This week a cycling friend in Colorado called me. He just broke he femur in a crash and was really down.

When he first called, I wasn’t sure what he was looking for. Mental health support? Coaching advice? Suggestions for sports outside of cycling? We talked for a few several minutes and he asked how I get through adverse times in cycling.

I was instantly thought of a clip in a documentary about George Hincapie that was released many years ago called “A Ride With George”. In the documentary George talks about some mental roadblocks in his career. Two instances were the outcomes of Paris Roubaix. A one day classic he always wanted to win. In 2001 he was isolated without his team finishing fourth and in 2004 his handlebars literally came off the bike ending his race with a shoulder injury. George was the favorite to win Paris Roubaix almost every time he raced, yet after 17 attempts, he never achieved the victory.

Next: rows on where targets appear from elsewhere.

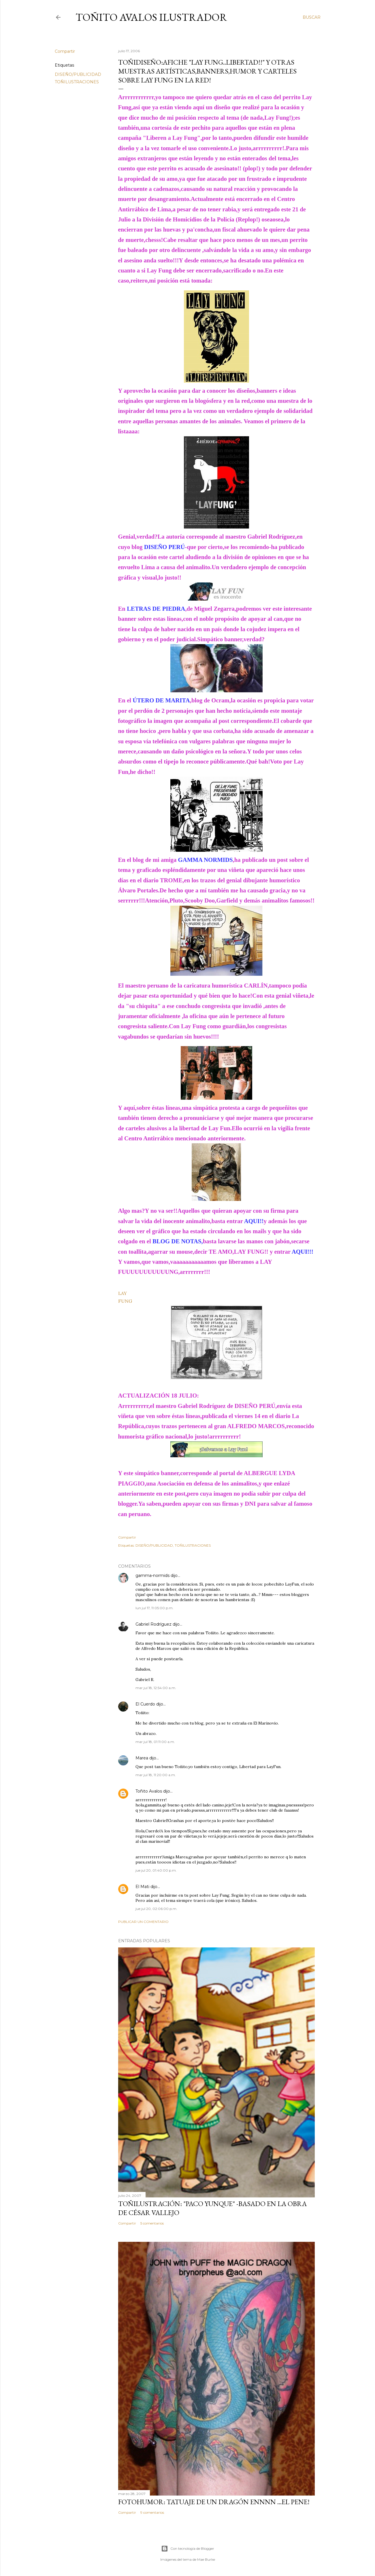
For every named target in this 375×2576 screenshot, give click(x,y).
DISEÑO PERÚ (255, 1405)
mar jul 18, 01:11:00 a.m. (155, 1742)
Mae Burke (206, 2559)
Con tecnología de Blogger (187, 2548)
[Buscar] (312, 17)
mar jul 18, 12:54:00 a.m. (155, 1688)
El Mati (142, 1886)
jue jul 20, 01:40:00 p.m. (156, 1870)
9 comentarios (152, 2512)
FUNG (125, 1301)
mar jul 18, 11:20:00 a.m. (155, 1775)
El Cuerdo (145, 1704)
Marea (141, 1758)
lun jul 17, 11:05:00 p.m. (154, 1608)
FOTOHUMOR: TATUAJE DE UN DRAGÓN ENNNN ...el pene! (214, 2501)
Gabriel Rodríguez (153, 1624)
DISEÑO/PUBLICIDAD (78, 74)
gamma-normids (152, 1575)
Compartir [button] (65, 51)
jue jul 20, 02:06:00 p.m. (156, 1908)
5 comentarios (152, 2223)
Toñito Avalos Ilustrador (151, 17)
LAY (122, 1293)
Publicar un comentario (143, 1921)
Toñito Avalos (148, 1791)
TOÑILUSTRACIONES (77, 81)
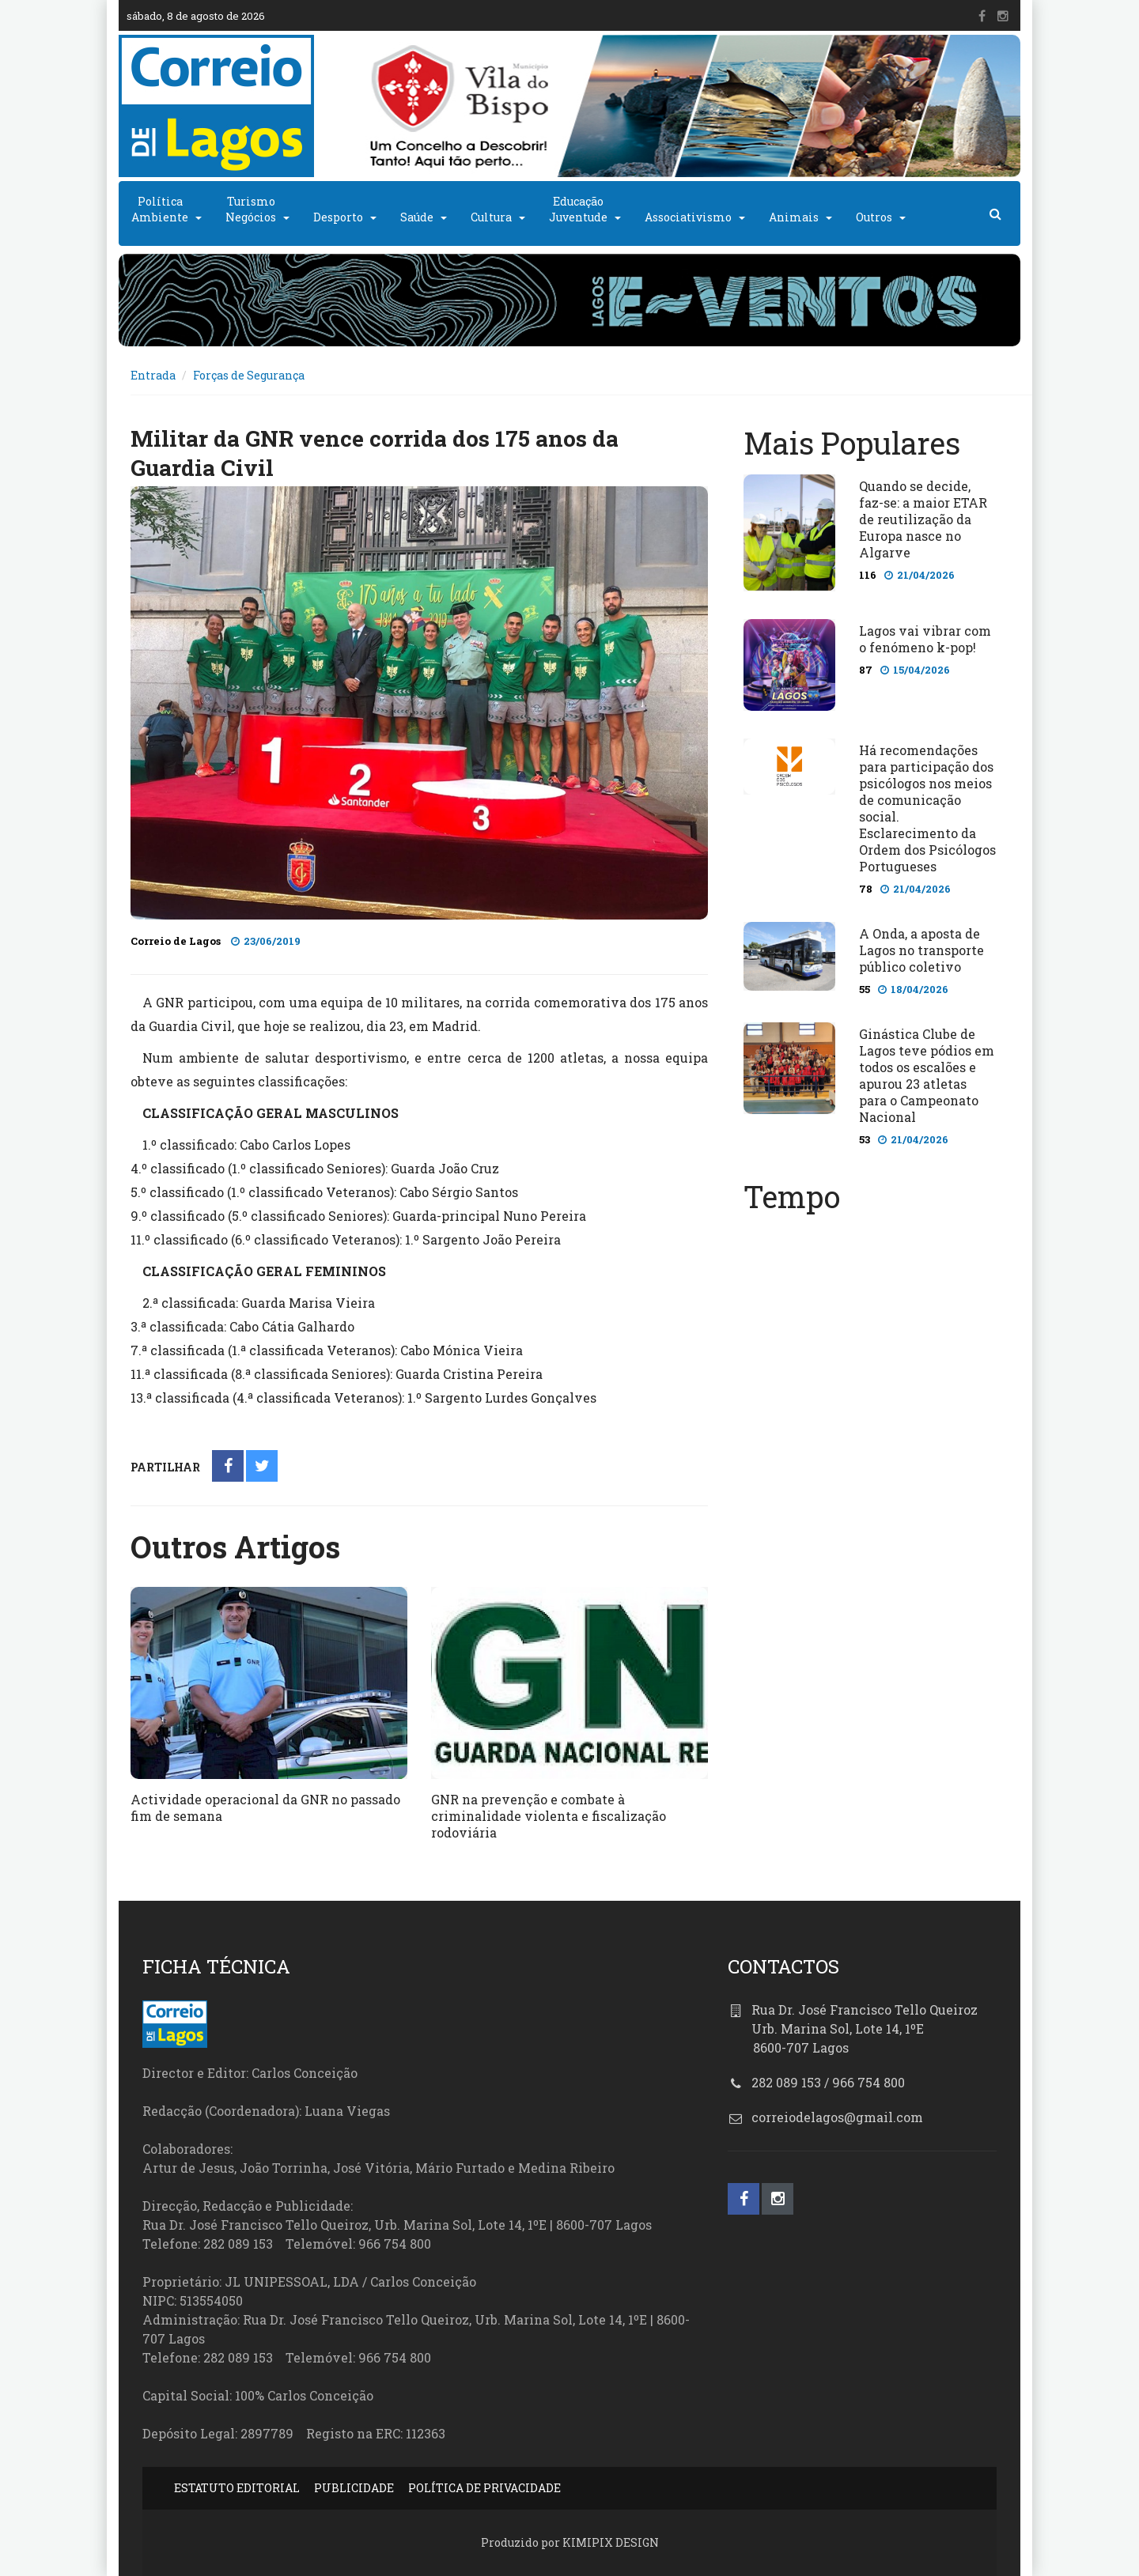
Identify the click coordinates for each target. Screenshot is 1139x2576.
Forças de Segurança (249, 375)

In the documentary, Hincapie says when he has a bad day or race he tells himself “This is not my normal.“.

I’ve embraced that line over the years and even modified it for positive reinforcement as well. When I’m having a good training session, or I’m in a break away at an event or leading our club on a ride I tell myself “This IS my normal.” On bad days, I don’t over analyze the situation, I just know it isn’t my normal. Then I move on.

I am generally a pessimistic person, but in life situations (off the bike) I try to stay positive with the same perspective. I plan to succeed by preparing for things in my control and if there are days when the plan doesn’t work out… “This isn’t my normal.”

This was the advice I had for my friend in Colorado. Crashing isn’t normal. Breaking your femur isn’t normal. This is not your normal.

My hope for you is that when you have positive experiences in life and bike, you claim them as YOUR NORMAL. Ride safe and take care of the ones you love.